По данным Фонда Мохаммеда бен Рашида аль-Мактума (ОАЭ), доля опубликованных книг, приходящихся на одного араба, составляет четыре процента от британской и пять процентов от испанской. Объём же книгоиздата в арабском мире составляет около одного процента от мирового, притом что арабы составляют пять процентов населения планеты.
В 1991 году в арабских государствах было издано шесть с половиной тысяч книг. В том же году в США было опубликовано сто две тысячи, а в странах Латинской Америки и Карибского бассейна сорок две тысячи наименований. На чьей стороне перевес, понятно.
Арабский бюллетень публикаций «Образовательной, культурной и научной организации» Лиги Арабских государств сообщает, что с 1994 по 2001 год в странах арабского мира было выпущено четыре тысячи шестьсот семьдесят одно новое издание (включая не только книги, но и журналы и отдельные статьи).
По данным Арабского Союза издателей, приблизительно тысяча издательств в арабских странах выпускает на рынок около двадцати тысяч названий в год. Однако тиражом в три тысячи экземпляров там издают только бестселлеры, а основные публикации приходятся на религиозную литературу.
Международные книжные магазины в начале текущего столетия работали только в Ливане, Тунисе и Марокко, ориентируясь на туристов. После начала «Арабской весны» они сохранились лишь в Марокко. Причём с началом экономического кризиса 2008 года, судя по данным Ассоциации арабских издателей, публикация книг в арабских странах сократилась вдвое.
Означает ли это, что интеллектуальный разрыв между арабским миром и Израилем не имеет никаких шансов на сокращение? Вообще-то, да. Хотя теоретически всё может быть. В монархиях Залива число студентов, обучающихся в лучших западных университетах, составляет десятки тысяч человек. Как, впрочем, и в Иране или Турции.
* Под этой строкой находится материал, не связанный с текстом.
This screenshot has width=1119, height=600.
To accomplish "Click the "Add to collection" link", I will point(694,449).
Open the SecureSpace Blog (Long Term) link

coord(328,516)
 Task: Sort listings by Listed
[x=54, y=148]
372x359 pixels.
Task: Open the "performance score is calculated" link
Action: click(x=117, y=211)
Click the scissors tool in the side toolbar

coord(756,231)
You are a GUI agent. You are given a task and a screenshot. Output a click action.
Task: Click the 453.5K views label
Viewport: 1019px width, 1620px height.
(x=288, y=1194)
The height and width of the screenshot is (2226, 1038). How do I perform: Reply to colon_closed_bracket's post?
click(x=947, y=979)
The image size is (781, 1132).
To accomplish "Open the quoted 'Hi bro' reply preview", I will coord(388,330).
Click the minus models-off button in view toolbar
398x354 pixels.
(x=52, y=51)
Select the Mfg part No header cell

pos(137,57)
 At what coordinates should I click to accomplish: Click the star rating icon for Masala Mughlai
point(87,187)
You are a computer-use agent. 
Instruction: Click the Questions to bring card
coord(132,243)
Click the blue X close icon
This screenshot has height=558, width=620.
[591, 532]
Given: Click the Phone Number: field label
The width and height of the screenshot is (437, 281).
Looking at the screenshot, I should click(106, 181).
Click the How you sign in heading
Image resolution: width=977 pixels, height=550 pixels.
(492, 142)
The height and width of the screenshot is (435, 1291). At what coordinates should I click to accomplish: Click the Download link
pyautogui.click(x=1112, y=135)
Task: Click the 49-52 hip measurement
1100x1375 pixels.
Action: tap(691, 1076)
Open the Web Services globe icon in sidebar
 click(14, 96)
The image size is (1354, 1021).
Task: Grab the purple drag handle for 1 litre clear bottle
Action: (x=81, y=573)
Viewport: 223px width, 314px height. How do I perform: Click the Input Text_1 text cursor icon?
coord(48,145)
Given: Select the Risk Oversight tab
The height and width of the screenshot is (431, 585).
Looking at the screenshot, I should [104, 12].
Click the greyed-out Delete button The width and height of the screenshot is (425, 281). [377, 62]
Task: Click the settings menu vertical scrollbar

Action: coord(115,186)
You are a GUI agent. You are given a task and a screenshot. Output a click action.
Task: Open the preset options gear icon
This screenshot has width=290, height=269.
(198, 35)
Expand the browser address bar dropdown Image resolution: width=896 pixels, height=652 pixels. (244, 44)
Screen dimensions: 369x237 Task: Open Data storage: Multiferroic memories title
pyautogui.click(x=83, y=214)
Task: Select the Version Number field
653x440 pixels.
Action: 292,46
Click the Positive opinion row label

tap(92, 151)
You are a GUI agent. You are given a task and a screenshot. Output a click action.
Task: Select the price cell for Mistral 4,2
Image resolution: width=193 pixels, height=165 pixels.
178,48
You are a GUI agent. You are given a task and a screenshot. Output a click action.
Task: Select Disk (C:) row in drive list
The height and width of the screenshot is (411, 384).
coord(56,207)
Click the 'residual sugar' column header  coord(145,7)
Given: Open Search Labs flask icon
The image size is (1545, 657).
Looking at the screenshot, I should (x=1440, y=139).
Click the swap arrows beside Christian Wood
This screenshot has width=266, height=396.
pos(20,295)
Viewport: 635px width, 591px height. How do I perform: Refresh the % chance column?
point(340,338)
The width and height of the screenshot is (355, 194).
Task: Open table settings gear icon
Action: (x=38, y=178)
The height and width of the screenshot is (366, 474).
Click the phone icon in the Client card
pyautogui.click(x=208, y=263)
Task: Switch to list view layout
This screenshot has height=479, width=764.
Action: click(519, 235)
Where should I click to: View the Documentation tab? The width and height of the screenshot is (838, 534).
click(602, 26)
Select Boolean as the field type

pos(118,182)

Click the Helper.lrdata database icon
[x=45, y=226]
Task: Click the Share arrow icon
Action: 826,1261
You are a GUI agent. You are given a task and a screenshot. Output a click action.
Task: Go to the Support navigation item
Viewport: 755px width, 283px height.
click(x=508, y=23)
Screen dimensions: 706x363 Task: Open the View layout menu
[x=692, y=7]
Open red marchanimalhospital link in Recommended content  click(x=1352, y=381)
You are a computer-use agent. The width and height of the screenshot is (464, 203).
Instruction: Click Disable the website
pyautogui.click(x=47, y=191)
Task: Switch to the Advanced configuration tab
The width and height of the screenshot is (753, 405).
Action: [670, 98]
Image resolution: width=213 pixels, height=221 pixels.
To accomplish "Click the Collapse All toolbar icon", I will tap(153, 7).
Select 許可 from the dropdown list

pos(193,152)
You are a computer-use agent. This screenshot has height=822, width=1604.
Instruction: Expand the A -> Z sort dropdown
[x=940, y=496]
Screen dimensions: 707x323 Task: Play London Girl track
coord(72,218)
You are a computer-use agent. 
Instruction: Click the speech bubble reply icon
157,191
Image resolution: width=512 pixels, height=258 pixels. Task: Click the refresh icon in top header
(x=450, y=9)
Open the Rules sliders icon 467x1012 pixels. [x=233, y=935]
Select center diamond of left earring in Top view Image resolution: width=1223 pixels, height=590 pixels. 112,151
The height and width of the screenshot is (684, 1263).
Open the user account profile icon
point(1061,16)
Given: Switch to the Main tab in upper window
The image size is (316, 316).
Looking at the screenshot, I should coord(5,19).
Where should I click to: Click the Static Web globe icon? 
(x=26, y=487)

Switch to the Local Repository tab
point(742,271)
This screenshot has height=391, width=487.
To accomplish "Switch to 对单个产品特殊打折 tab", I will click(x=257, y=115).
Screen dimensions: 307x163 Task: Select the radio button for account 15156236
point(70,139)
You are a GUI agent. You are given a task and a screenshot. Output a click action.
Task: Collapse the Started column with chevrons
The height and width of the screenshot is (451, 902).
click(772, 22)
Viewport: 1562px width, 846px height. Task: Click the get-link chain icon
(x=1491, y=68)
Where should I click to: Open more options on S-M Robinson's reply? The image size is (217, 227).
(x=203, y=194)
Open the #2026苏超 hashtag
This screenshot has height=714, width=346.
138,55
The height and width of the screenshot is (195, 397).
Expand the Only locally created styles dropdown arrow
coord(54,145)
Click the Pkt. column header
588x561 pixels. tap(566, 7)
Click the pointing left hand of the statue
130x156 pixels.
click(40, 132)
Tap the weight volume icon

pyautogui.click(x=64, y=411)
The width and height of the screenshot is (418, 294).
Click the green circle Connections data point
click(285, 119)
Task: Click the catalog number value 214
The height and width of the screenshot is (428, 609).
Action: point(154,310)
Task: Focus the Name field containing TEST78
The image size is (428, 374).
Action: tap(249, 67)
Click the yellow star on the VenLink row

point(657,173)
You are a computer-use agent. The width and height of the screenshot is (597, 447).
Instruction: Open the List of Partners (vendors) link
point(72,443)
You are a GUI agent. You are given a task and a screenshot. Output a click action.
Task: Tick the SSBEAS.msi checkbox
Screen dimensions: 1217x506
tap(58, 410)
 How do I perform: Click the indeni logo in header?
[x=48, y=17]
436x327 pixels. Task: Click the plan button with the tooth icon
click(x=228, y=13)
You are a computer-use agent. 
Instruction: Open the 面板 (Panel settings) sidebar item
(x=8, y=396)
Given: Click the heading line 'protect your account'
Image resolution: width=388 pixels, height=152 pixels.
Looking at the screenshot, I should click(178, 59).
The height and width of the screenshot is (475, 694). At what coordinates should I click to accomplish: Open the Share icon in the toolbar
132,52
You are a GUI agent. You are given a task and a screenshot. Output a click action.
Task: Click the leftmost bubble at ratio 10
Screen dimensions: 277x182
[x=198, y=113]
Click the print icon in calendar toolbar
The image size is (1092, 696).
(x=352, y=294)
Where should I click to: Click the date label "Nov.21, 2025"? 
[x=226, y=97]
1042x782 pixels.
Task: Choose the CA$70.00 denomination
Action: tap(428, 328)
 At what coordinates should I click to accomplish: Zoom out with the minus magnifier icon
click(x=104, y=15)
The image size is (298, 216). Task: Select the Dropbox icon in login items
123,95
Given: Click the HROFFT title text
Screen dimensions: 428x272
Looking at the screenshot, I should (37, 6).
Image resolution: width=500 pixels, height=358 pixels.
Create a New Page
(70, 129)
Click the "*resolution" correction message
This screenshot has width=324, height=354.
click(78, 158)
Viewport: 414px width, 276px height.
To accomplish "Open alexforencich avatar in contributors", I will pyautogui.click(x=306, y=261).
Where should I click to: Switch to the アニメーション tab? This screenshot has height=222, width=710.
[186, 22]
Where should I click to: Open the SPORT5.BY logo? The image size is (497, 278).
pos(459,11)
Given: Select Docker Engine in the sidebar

Однако «выход годного» не слишком впечатляет. Турки сильны в промышленности, а иранцы – ещё и в науке, но арабская интеллектуальная элита явно деградирует.
Деградация развивается прямо пропорционально нестабильности, которая охватывает страны, до недавнего времени считавшиеся в арабском мире непогрешимыми авторитетами: Египет и Тунис, Ирак и Сирию. Говоря попросту, центры арабской интеллектуальной мысли охвачены революциями и экономическим развалом.
Никакой университет не может пережить без потерь гражданскую войну. Тем более войну религиозную. Замена автократических правителей и военных хунт на исламистские правительства и военно-террористические группировки ознаменовала насильственное завершение модернизации арабского мира. Что возвращает его в средневековое состояние куда эффективнее, чем империалистическая колонизация или социалистические идеи.
Западноевропейская колониальная система, при всех её колоссальных издержках, означала для арабов шанс на европеизацию. Социалистическая ориентация, которая имела свою цену, вела их в том же направлении. Однако времена, когда западная и советская модели развития давали, конкурируя, стимул для распространения современных знаний, прошли вместе с эпохой соревнования в регионе сверхдержав.